**ABOUT THIS TASK:** Return only the lines running from the first line of the listing through the one with "Click STL-Export in the plugin menu", unchanged.

**DATA EXCERPTS:**

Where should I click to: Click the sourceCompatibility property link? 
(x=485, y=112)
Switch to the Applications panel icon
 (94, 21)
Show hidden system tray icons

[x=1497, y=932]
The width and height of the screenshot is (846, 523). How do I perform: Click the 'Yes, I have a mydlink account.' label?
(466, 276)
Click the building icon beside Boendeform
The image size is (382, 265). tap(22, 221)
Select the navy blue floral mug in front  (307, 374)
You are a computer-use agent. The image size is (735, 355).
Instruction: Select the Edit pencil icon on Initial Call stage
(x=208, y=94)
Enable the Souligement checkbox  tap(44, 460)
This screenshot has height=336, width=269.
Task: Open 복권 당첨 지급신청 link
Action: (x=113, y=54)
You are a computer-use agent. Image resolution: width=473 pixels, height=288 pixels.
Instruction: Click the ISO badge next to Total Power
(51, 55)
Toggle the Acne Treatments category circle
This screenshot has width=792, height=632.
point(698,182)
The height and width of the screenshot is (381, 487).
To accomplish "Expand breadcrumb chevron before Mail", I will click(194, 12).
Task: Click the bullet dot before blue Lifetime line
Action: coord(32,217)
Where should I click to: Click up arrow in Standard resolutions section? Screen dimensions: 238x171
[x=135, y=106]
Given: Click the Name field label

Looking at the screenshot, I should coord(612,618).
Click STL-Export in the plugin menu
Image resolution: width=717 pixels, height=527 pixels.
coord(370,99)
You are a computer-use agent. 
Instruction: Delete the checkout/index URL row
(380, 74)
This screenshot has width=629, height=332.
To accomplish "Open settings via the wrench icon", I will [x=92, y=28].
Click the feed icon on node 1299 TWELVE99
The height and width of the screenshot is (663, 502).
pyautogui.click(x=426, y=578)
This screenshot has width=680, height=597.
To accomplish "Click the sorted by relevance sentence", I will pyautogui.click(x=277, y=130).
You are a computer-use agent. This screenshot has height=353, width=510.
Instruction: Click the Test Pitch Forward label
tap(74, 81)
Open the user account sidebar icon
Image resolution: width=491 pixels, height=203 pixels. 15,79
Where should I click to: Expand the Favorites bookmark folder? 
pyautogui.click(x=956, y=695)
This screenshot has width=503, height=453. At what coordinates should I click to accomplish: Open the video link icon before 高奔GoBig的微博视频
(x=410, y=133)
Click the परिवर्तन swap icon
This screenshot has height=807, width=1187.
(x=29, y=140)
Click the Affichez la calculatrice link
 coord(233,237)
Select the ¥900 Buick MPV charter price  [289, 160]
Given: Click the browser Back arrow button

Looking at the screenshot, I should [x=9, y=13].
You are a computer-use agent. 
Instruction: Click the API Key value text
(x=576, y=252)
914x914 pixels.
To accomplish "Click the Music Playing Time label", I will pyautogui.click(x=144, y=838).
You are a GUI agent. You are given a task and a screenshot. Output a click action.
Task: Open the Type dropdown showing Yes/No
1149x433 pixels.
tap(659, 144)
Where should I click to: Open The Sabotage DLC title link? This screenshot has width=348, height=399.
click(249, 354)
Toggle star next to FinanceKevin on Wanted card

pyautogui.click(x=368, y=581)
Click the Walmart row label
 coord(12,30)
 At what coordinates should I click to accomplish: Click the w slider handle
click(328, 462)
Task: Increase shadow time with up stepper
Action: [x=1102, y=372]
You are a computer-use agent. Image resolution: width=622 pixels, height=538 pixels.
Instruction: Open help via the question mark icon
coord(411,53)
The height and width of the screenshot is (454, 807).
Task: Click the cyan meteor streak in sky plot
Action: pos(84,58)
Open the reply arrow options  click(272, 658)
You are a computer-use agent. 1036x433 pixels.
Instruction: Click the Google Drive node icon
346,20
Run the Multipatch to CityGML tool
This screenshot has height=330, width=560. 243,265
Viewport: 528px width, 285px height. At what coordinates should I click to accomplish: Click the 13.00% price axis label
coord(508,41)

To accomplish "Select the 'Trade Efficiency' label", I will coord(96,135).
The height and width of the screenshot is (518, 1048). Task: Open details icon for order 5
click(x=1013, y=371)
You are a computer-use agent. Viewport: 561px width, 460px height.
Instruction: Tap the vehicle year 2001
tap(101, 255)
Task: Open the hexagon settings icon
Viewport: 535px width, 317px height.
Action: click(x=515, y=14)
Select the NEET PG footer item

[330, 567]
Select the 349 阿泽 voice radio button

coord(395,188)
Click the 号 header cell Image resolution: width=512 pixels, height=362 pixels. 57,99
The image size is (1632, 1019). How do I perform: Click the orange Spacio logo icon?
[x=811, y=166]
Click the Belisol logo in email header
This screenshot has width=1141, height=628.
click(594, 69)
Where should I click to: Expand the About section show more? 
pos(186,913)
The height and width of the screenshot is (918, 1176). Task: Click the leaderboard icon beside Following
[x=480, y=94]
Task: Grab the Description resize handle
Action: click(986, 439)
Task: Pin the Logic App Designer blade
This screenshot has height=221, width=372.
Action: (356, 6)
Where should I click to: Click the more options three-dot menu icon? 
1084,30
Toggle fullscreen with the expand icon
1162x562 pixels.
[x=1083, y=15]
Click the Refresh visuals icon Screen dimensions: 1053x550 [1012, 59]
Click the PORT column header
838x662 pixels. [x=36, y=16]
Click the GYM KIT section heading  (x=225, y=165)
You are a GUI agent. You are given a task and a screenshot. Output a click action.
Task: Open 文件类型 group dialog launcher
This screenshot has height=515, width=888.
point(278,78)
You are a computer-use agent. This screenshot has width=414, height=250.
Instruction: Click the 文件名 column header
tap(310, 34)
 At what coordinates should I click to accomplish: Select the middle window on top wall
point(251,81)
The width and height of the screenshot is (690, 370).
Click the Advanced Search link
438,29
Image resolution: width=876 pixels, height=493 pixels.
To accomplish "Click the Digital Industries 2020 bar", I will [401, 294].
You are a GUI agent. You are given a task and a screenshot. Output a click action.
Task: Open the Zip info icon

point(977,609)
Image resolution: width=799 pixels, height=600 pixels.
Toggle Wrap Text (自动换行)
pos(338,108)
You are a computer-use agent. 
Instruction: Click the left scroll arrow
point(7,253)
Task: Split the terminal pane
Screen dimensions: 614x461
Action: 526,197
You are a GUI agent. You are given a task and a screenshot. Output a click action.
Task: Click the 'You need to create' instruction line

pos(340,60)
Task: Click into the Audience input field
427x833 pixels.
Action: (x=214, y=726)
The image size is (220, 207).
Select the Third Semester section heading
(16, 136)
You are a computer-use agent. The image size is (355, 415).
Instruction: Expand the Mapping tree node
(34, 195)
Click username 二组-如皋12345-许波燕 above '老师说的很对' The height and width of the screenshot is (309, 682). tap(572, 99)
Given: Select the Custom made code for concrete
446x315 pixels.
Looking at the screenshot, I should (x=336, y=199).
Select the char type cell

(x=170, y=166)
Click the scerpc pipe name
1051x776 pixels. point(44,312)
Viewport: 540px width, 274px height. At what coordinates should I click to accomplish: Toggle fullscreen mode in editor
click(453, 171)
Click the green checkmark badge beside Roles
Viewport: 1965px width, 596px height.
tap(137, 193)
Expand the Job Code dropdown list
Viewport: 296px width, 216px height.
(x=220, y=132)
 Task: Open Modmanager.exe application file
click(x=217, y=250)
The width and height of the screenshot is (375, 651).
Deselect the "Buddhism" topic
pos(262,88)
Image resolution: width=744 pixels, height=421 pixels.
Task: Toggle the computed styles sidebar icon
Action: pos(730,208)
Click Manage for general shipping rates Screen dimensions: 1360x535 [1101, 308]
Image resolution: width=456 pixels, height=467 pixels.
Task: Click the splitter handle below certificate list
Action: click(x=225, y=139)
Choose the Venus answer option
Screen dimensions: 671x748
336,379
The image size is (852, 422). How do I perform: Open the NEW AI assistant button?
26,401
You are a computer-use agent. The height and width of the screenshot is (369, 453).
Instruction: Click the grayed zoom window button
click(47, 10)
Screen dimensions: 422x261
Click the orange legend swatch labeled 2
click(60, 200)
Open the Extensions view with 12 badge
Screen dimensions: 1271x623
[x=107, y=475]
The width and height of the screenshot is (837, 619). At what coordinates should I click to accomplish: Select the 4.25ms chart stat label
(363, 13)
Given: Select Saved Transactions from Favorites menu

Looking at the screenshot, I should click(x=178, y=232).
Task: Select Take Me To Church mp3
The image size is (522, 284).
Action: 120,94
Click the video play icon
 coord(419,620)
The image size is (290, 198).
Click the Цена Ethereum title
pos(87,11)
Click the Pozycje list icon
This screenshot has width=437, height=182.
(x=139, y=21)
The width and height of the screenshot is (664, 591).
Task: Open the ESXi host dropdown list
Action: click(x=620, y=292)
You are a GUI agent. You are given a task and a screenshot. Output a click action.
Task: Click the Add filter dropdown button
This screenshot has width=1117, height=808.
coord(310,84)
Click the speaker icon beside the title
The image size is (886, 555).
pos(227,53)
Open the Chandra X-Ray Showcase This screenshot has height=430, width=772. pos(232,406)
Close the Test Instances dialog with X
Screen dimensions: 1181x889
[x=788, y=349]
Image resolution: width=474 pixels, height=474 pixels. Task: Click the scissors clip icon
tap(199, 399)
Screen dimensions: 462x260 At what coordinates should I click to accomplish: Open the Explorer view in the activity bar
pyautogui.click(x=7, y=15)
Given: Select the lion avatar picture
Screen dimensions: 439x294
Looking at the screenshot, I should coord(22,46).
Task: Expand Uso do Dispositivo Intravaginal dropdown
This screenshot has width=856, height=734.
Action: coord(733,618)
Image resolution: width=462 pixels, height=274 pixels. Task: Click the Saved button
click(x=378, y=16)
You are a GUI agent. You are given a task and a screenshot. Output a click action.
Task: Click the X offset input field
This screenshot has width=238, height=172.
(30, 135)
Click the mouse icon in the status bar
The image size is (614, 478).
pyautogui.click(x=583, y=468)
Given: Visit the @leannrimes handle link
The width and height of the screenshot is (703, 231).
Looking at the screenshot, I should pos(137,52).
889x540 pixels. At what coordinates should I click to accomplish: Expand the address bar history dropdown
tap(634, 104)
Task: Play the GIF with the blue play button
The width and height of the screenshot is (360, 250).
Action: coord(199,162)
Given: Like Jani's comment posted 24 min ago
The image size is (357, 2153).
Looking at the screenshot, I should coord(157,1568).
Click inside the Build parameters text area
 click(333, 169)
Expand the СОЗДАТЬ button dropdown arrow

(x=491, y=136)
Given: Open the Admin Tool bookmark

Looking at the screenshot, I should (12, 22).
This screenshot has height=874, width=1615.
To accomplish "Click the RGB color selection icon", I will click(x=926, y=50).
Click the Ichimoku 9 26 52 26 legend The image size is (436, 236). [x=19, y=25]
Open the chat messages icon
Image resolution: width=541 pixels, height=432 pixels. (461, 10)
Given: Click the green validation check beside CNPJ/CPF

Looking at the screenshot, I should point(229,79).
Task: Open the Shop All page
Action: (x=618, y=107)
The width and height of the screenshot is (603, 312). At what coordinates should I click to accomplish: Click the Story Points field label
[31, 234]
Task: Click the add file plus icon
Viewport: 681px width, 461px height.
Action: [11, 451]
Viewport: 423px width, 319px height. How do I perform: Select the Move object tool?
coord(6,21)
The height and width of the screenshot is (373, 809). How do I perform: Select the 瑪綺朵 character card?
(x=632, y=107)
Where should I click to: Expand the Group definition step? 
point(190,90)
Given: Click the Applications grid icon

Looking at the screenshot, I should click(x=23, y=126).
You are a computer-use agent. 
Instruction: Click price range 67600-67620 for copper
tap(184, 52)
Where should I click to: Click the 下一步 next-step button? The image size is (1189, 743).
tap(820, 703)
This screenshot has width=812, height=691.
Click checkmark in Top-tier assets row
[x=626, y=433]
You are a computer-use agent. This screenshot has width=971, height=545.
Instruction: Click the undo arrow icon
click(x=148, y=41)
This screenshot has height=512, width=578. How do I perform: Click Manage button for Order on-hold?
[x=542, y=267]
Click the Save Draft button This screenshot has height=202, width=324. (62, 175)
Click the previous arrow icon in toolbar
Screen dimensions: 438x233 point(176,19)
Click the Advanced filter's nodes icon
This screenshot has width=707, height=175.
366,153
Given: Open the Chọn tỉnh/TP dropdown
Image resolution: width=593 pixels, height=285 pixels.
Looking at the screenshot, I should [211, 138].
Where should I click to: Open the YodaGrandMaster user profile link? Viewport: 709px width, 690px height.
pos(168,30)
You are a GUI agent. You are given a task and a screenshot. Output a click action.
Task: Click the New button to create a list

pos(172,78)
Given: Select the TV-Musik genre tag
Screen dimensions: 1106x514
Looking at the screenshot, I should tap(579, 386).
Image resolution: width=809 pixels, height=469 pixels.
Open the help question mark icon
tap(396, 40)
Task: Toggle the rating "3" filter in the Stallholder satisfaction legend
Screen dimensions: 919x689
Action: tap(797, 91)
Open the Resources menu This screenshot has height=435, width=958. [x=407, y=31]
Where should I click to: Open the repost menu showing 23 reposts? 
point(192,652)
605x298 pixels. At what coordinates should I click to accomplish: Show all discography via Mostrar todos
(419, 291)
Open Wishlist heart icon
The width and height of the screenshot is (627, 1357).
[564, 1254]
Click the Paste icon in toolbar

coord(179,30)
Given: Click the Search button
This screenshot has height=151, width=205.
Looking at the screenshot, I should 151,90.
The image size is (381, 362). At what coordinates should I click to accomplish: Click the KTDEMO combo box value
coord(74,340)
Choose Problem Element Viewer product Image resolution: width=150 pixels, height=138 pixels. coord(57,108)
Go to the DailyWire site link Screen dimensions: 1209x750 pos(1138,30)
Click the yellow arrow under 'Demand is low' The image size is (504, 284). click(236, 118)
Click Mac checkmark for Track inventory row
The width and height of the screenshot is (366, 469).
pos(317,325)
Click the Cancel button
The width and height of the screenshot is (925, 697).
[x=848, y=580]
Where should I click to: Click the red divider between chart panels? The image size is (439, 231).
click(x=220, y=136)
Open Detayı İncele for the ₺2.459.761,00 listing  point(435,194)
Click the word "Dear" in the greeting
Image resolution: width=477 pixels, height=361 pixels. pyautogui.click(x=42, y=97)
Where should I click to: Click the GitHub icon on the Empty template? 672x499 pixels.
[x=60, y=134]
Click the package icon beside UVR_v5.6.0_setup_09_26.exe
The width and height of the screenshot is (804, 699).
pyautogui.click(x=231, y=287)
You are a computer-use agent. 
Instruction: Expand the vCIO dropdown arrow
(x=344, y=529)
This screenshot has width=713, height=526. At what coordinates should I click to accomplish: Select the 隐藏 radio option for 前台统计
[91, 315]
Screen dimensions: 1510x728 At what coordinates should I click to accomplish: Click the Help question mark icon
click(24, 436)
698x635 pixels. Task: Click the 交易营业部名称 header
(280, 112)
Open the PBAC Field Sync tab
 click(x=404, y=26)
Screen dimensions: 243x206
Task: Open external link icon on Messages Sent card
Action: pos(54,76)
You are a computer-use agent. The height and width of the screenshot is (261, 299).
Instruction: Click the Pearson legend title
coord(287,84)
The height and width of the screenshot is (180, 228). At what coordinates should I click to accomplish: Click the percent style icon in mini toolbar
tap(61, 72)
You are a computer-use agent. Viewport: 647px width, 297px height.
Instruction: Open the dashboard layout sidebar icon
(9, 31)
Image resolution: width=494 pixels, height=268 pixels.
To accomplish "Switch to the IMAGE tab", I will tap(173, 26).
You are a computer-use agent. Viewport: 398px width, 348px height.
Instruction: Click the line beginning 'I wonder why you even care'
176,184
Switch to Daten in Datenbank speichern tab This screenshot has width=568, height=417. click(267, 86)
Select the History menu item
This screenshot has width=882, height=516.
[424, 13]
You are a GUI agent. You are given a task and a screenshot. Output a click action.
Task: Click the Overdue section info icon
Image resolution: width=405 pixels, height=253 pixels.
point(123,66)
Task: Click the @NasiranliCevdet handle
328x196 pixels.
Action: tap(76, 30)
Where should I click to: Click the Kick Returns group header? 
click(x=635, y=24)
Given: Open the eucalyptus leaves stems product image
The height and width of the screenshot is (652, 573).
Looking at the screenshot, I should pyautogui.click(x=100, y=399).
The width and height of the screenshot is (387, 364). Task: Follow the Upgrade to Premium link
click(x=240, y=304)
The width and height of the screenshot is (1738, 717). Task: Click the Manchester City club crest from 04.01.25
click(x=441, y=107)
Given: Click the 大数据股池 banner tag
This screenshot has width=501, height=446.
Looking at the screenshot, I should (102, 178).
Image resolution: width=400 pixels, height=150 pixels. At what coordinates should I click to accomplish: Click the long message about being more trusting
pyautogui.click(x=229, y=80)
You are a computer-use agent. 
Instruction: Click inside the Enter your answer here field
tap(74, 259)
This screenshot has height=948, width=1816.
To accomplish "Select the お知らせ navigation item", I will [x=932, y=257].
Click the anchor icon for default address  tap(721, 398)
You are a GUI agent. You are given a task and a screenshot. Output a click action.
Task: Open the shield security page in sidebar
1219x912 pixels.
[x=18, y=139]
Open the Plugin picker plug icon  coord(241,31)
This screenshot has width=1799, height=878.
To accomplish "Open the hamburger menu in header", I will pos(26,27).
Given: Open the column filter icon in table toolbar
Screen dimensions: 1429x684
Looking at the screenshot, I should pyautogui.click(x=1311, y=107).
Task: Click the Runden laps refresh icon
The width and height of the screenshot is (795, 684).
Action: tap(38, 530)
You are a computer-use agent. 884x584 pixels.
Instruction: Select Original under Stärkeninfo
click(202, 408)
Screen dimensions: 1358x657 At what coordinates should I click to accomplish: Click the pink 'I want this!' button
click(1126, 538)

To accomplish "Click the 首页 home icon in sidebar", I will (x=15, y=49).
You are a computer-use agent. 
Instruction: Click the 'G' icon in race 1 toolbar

**ANSWER FOR THE TASK:**
Where should I click to: Click the sourceCompatibility property link? 
(x=485, y=112)
Switch to the Applications panel icon
 (94, 21)
Show hidden system tray icons

[x=1497, y=932]
The width and height of the screenshot is (846, 523). How do I perform: Click the 'Yes, I have a mydlink account.' label?
(466, 276)
Click the building icon beside Boendeform
The image size is (382, 265). tap(22, 221)
Select the navy blue floral mug in front  (307, 374)
You are a computer-use agent. The image size is (735, 355).
Instruction: Select the Edit pencil icon on Initial Call stage
(x=208, y=94)
Enable the Souligement checkbox  tap(44, 460)
This screenshot has height=336, width=269.
Task: Open 복권 당첨 지급신청 link
Action: (x=113, y=54)
You are a computer-use agent. Image resolution: width=473 pixels, height=288 pixels.
Instruction: Click the ISO badge next to Total Power
(51, 55)
Toggle the Acne Treatments category circle
This screenshot has width=792, height=632.
point(698,182)
The height and width of the screenshot is (381, 487).
To accomplish "Expand breadcrumb chevron before Mail", I will click(194, 12).
Task: Click the bullet dot before blue Lifetime line
Action: coord(32,217)
Where should I click to: Click up arrow in Standard resolutions section? Screen dimensions: 238x171
[x=135, y=106]
Given: Click the Name field label

Looking at the screenshot, I should coord(612,618).
Click STL-Export in the plugin menu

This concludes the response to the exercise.